• Sonuç bulunamadı

2. TARİHSEL ARKA PLAN

2.4. Endülüs’te Şehirleşme ve Kalkınma

Vizigotlar zamanında var olan İspanyol şehirleri 711 yılındaki fetih neticesinde Müslümanların hâkimiyetine girmiştir. İspanya’nın ele geçirilmesi ağırlıklı olarak barış yolu ile savaşmadan anlaşmalar ile gerçekleştiği için ele geçirilen şehirlerin fiziksel yapısında ciddi bir tahribat oluşmamıştır. Fetih esnasında kontrol altına alınıp daha sonrasında Müslüman kimliğine bürünerek yavaş yavaş büyüyen başlıca şehirler aşağıda o zamanki adları ile sıralanmıştır; İlbire (Ş.A. Elvira), Gırnata (Ş.A. Granada), Maleka (Ş.A. Málaga), Kartacenne (Ş.A. Cartagena), Belensiye (Ş.A. Valencia), Berşelune (Ş.A. Barcelona), Turtüşe (Ş.A. Tortosa), Tarraküne (Ş.A. Tarragona), Kurtuba (Ş.A. Córdoba), Tuleytula (Ş.A. Toledo), Salamanka (Ş.A. Salamanca), Semmüre (Ş.A. Zamora), Veşka (Ş.A. Huesca), Şizüne (Ş.A. Sidonia), İşbiliyye (Ş.A. Sevilla), Bace (Ş.A. Beja), Maride (Ş.A. Mérida), Uşbüne (Ş.A. Lizboa-Lizbon) ve Kulumriye (Ş.A. Coimbra). Bununla beraber, Müslüman egemenliği döneminde Endülüs’te kurulu şehirler ile sınırlı kalınmamış, yirmiden fazla yeni şehir kurulmuştur. Söz konusu şehirlerin başlıcaları şunlardır: Kal’atu Eyyüb (Ş.A. Calatayud), Kal’atu Rabah (Ş.A. Calatrava), Ukliş (Ş.A. Ukles), Tutile (Ş.A. Tudela), Mürsiye (Ş.A. Murcia), Ubede (Ş.A. Úbeda), Macrit (Ş.A. Madrid), Laride (Ş.A. Lérida), Batalyevs (Ş.A. Badajoz), Medinetü’l-Feth (Ş.A. Chalencas), Medinetüzzehra (Ş. A. Medina Al Zahra), Madinetüzzahire (Ş.A. Medinetü’z-Zahire), Medinetü Salim (Ş.A. Medinaceli), Meriyye (Ş.A. Almería), Cebel-i Tarık (Ş.A. Gibraltar), Hısnu’l-Ferec (Ş.A. Aznalfarache) ve El-Büniyye (Ş.A. Algecira la Nueva).54 Günümüz güney İspanya’sının sokaklarında dolaşıldığında İslami mimari ile kültürünün belirgin özelliklerini gözlemlemek mümkündür.

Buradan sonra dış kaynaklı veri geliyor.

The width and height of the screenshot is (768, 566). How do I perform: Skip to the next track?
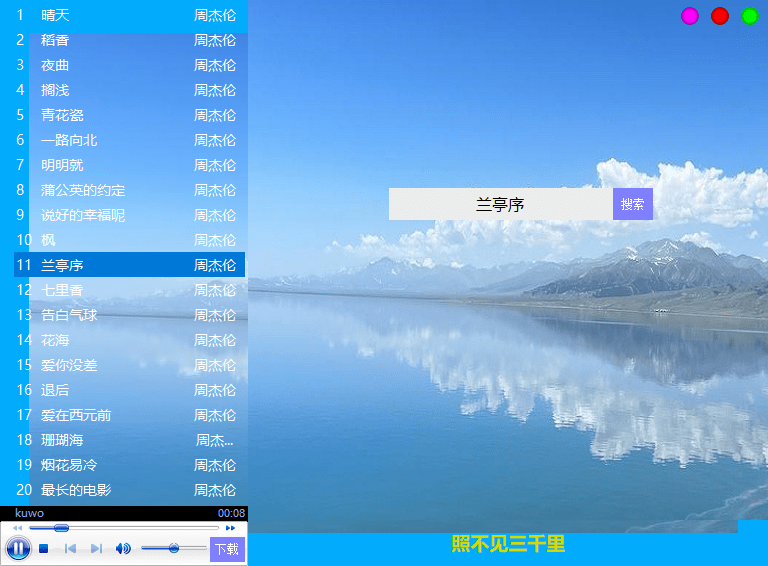[96, 549]
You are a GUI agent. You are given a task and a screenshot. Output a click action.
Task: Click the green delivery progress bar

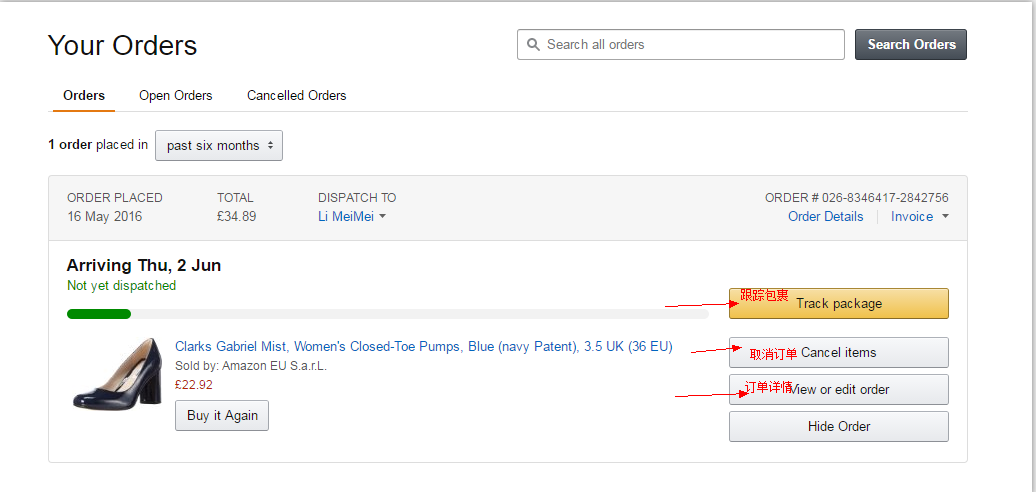pyautogui.click(x=98, y=314)

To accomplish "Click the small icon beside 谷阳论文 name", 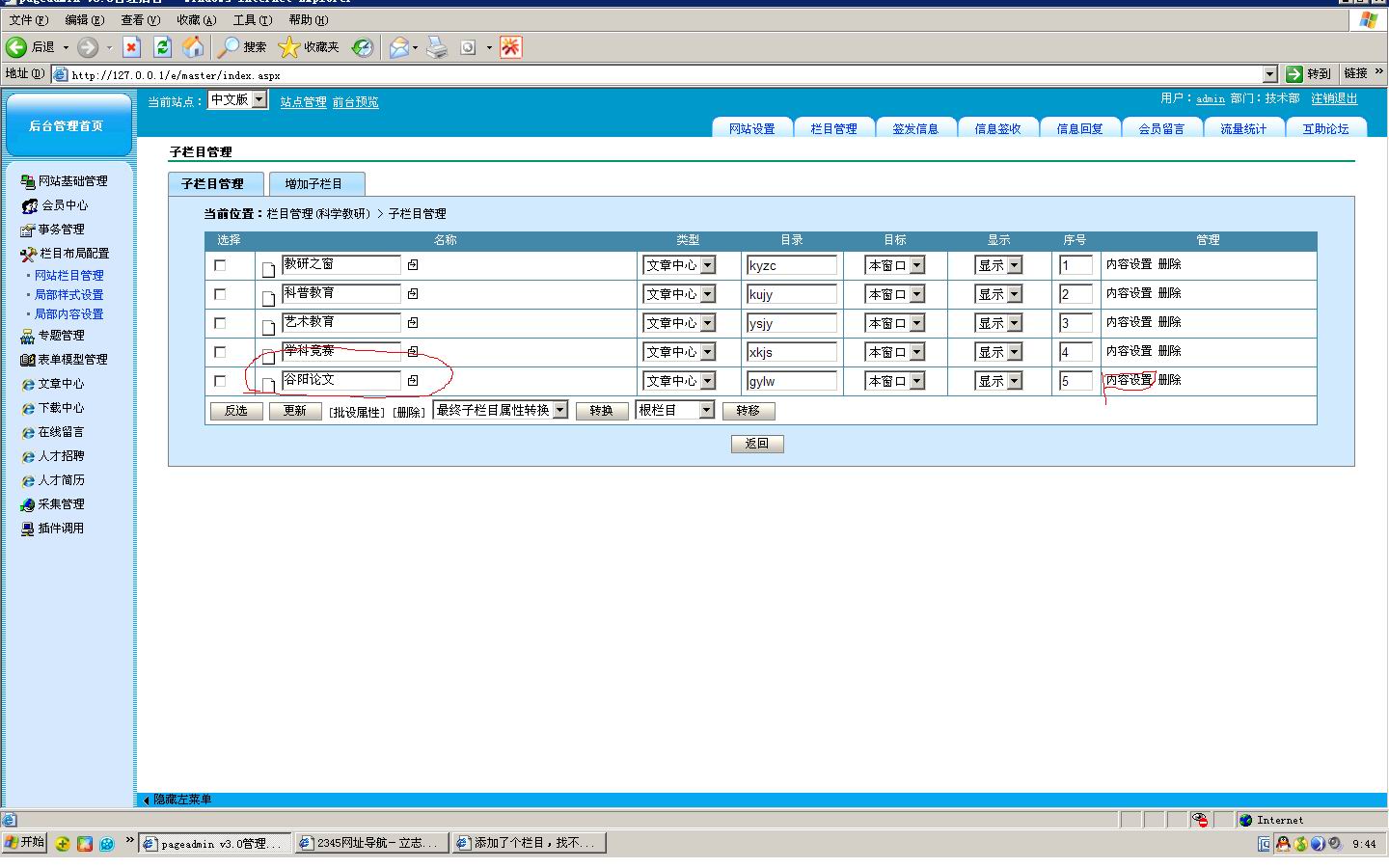I will coord(413,381).
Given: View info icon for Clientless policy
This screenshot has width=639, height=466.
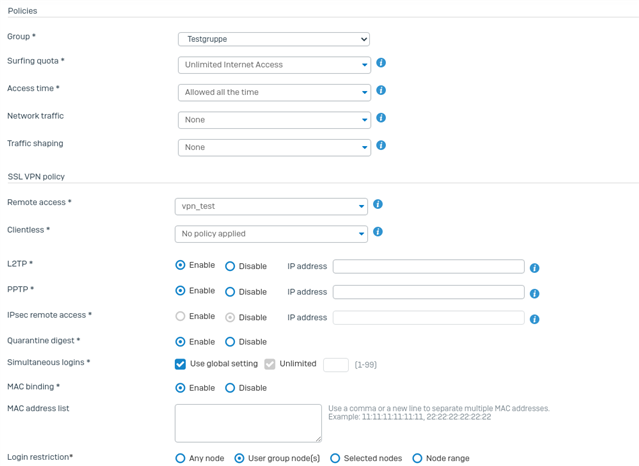Looking at the screenshot, I should coord(378,232).
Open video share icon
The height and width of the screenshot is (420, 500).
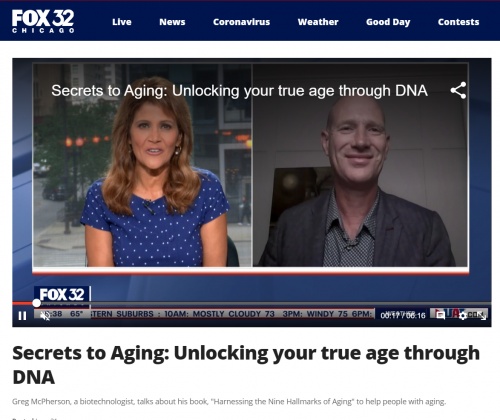[x=458, y=90]
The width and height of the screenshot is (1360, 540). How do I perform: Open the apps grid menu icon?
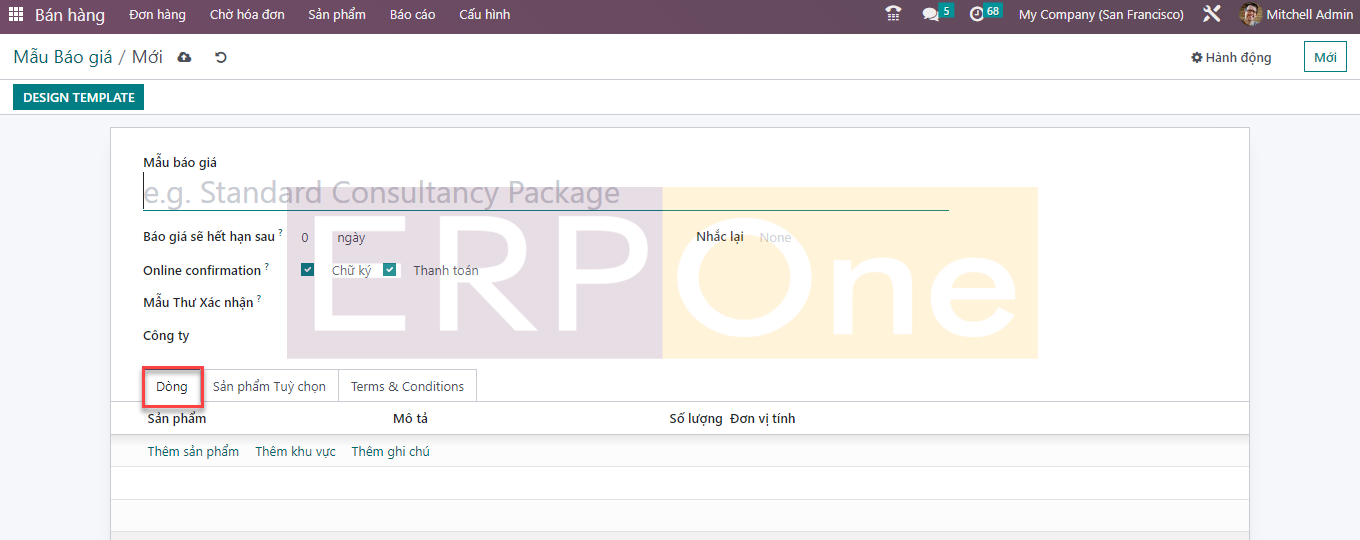16,15
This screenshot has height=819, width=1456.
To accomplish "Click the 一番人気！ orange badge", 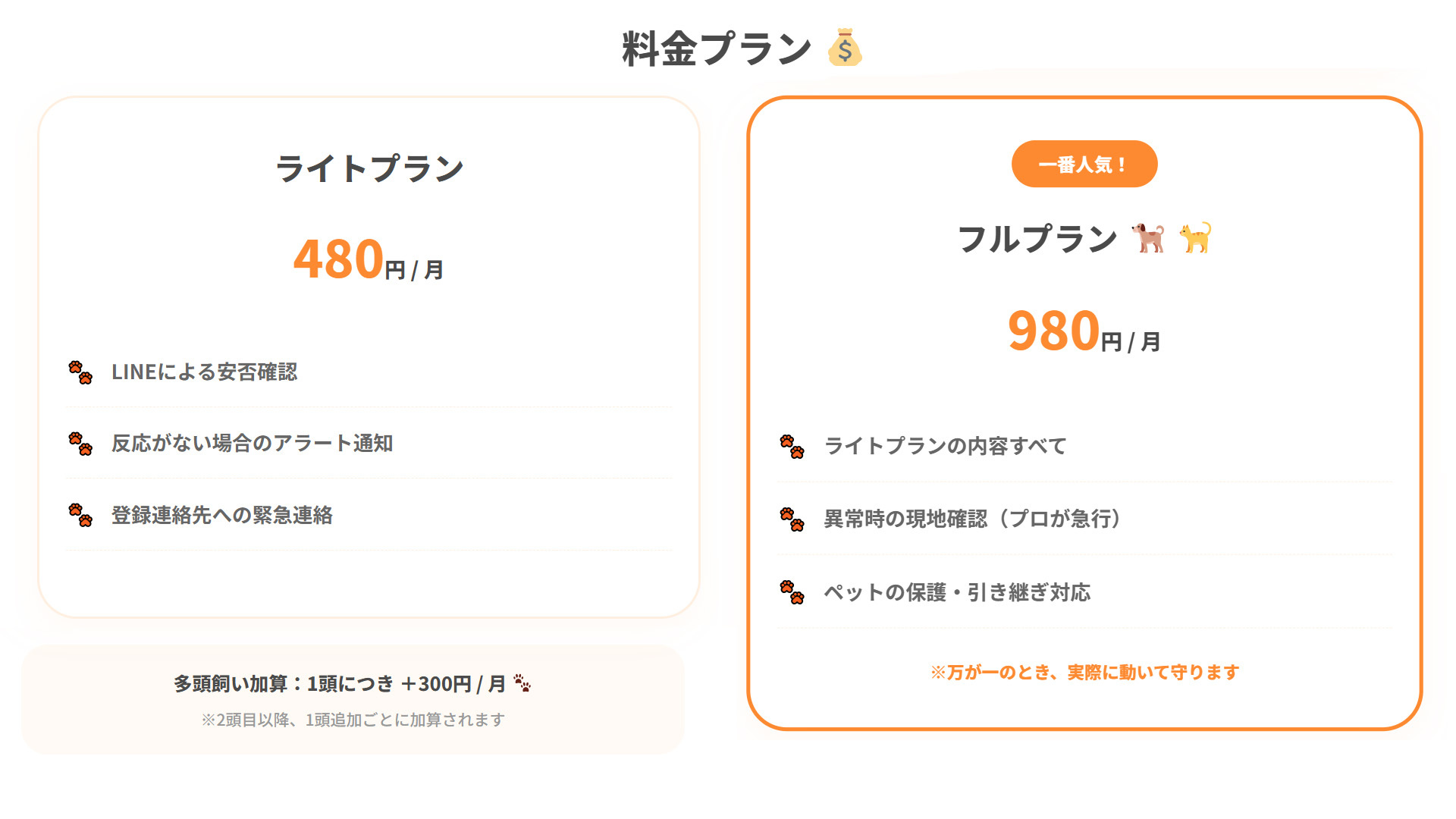I will [1084, 164].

Şehirleşme açısından Roma döneminde kaydedilen kalkınma Endülüs’te çok daha üstün bir noktaya ulaşmıştır. Örneğin, Roma döneminin başlıca şehirlerinin hektar bazında yüzölçümleri değerlendirildiğinde, Maride’nin (Ş.A. Mérida) 28, Karmüne (Ş.A. Carmona) ve Sarakusta’nın (Ş.A. Zaragoza) 47, Tarraküne’nin (Ş.A. Tarragona) 35, Berşelune’nin (Ş.A. Barcelona) 12 ve Lugo’nun 34 hektarlık alanları kapladıkları bilinmektedir. Bununla beraber 10. ve 12. yüzyıllarda

Endülüs’ün başlıca şehirlerinden olan İşbiliyye (Ş.A. Sevilla) 187, Kurtuba (Ş.A. Córdoba) (sadece sur içi) 182, Tuleytula (Ş.A. Toledo) 106, Mayürka (Ş.A. Mallorca) 90, Meriyye (Ş.A. Almería) 79 ve Gırnata (Ş.A. Granada) 75 hektarlık alanlar üzerine kurulmuştur. Örneğin, Endülüs’ün şehirleri Avrupa’daki zamanın başlıca diğer şehirler ile karşılaştırıldığında 11. yüzyılda Paris’in sadece 20 hektarlık bir alanı kapladığı görülmektedir. 10. yüzyılda orta ve batı Avrupa’da Kurtuba (Ş.A. Córdoba) büyüklüğünde bir şehir bulunmaz iken, söz konusu kentin nüfusunun bu dönemde 250 bin civarında olduğu bilinmektedir. Bununla beraber, 16. yüzyılda İspanya’nın en fazla nüfus yoğunluğuna sahip olan şehri İşbiliye’nin (Ş.A. Sevilla) nüfusunun 130 bin civarında olduğunu, Tuleytula’nın (Ş.A. Toledo) çok gerisinde kalan başkent Madrid’de sadece 50 bin kişinin yaşadığı göz önünde bulundurulduğunda, Endülüs’te kentleşmenin ulaştığı ileri boyut daha net anlaşılabilir. Avrupa’da ilk defa Londra, Kurtuba’nın (Ş.A. Córdoba) 10. yüzyıldaki nüfusuna ancak 17. yüzyılda ulaşabilmiştir.55 1000’li yıllarda Avrupa’nın önemli merkezinin Londra, Paris veya Berlin değil, Kurtuba (Ş.A. Córdoba) olduğu görülmüştür. Endülüs’te bu dönem şehircilik ve kalkınma alanında sağlanan bu derece önemli kalkınma ve ilerleme hamlelerinin ardında konunun uzmanları tarafından çok detaylı bir şehir planlamacılığı ve düzenli bir çalışma yapıldığı izlenimi edinilebilir.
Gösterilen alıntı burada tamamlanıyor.